Look, sometimes you strike gold – you get things like Christian Bale singing The Powerpuff Girls theme song, or Joss Whedon expanding upon his Jurassic World tweet, or Chris Rock spending his entire press tour for Top Five dropping truth bombs the size of Ultron’s prospective box office.  But most times you just get stars who are tired and uninterested and journalists/interviewers who can’t go too far off-script because that’s not what these are for and you run the risk of pissing off the interviewee or, even worse for your outlet, the studio.  That’s likely why you get sequences in which places like Digital Spy won’t call out Jeremy Renner and Chris Evans for jokingly – although that does not make it OK, I must stress – calling Black Widow a “slut” and being insinuatingly ablest during their own interview; they have to leave it to the full force of the Internet Outrage Machine, instead.

So, why do we still have them?  Why go to that expense?  Much like the “why did Channel 4 news bother to go” question, the answer to this one is also very simple: because the film industry is still tightly controlled and things like this are still seen as important to Hollywood.  In the same way that The Oscars will nearly always matter because Hollywood continues to insist that they do, promotional interviews will continue to matter because Hollywood believes that they are still a vital part of the marketing cycle.  And in a way, they are – you need to drum up excitement for a film, and short soundbite-ready interview sessions are a good way of doing so.  After all, if yours is the lucky film and outlet whose interview contains something that goes viral, then you don’t have to worry about a lack-of-attention over the next week.  Plus, nothing makes a foreign market feel valued like having a movie star grace it with their presence, apparently.

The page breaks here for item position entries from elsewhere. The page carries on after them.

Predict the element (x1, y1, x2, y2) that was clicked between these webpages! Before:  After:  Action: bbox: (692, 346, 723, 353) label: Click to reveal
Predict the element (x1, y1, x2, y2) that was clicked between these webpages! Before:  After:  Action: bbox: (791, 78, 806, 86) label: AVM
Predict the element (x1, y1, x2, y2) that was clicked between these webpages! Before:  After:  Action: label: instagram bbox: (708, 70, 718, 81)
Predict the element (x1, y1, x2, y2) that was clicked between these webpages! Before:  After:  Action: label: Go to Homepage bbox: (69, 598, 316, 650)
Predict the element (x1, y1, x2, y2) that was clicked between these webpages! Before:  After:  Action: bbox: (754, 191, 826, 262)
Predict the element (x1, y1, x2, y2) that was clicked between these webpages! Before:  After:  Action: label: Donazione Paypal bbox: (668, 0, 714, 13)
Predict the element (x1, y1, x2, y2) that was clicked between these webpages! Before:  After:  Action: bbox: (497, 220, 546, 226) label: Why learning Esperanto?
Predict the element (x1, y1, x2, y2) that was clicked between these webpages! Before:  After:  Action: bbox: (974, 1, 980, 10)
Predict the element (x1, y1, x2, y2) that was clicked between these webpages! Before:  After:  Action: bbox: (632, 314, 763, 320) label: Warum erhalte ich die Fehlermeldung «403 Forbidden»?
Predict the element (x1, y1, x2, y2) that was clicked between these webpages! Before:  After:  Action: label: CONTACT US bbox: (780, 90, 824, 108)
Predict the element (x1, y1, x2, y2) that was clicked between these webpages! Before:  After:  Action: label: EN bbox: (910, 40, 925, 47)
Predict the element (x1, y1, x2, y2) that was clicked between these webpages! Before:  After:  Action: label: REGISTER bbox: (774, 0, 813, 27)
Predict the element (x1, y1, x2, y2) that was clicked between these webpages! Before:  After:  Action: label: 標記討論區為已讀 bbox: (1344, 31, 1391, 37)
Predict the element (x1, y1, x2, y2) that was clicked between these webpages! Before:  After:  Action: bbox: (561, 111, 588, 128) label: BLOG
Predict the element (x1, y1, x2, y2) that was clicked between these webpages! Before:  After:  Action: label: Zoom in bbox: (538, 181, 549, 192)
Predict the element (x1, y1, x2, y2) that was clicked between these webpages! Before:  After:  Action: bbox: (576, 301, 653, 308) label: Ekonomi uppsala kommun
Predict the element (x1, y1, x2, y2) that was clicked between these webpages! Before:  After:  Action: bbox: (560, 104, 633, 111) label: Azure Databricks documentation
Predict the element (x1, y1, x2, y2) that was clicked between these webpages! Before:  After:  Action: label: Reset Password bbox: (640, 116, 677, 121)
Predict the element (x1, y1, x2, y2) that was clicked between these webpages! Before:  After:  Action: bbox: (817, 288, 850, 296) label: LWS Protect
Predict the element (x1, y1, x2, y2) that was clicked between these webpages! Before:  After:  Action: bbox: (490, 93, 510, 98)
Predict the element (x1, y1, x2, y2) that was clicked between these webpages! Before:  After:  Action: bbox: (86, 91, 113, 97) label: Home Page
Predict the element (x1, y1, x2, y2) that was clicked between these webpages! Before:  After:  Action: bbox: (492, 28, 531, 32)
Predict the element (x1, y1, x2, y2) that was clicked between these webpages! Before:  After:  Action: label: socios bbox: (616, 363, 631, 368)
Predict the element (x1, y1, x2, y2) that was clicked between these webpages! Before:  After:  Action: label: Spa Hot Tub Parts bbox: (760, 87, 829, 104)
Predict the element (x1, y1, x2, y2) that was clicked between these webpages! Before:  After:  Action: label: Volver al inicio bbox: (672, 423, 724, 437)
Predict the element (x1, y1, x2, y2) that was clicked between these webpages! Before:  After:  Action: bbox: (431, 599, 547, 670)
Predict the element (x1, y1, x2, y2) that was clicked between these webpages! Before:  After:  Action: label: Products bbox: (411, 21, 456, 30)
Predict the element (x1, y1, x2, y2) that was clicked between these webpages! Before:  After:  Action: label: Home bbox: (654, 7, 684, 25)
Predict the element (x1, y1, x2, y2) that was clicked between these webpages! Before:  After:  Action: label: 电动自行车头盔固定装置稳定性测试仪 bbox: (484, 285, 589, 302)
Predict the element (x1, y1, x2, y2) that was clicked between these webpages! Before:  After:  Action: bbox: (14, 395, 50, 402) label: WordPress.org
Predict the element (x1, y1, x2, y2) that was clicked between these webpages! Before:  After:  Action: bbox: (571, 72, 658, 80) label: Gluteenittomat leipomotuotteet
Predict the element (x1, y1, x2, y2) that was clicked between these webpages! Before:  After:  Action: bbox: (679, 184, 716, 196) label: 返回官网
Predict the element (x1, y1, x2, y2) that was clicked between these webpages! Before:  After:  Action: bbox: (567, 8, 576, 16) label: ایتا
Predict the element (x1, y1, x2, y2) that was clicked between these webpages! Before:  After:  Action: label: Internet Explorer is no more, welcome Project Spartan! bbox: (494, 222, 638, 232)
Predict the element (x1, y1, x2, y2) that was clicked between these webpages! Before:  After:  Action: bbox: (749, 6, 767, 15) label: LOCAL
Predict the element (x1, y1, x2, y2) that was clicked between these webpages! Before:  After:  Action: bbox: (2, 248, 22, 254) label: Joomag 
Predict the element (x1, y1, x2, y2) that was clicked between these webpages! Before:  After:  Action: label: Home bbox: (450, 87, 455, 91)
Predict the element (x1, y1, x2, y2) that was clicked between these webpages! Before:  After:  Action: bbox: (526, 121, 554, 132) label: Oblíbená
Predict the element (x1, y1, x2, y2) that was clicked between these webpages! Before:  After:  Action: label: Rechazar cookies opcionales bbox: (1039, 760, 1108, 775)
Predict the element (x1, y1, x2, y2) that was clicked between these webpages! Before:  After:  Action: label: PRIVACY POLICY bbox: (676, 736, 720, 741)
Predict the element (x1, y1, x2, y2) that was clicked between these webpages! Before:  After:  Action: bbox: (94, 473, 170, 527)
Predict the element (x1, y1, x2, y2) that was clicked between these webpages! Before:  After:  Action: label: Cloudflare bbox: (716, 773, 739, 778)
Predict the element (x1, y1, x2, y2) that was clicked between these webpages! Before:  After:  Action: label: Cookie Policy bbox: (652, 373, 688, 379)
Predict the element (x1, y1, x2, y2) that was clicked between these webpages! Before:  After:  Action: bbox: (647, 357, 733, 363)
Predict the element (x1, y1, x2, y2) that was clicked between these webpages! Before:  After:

If Hollywood says something’s important, then it’s important, even when it usually isn’t.  Surprising nobody, I’d prefer it if this kind of thing was either severely minimised or scrapped completely since these almost never provide anything of particular interest or substance, like one could get in a real interview, and the sheer gruelling marathon that the process is for those being interviewed keeps them from really letting loose and having fun in ways that people like myself like seeing them be.  It’s the worst of both worlds, but it’s sadly a game that we will all continue to play regardless because the overlords of the film industry deem it necessary.  The best thing that all involved can do by now I guess is grin and bear it, and maybe not try and force it into something it’s not in ways that make you look like a pompous asshat.  It’s an advertisement, after all, not Frost/Nixon.

Callum Petch be the type to always beat ya to the punch faster.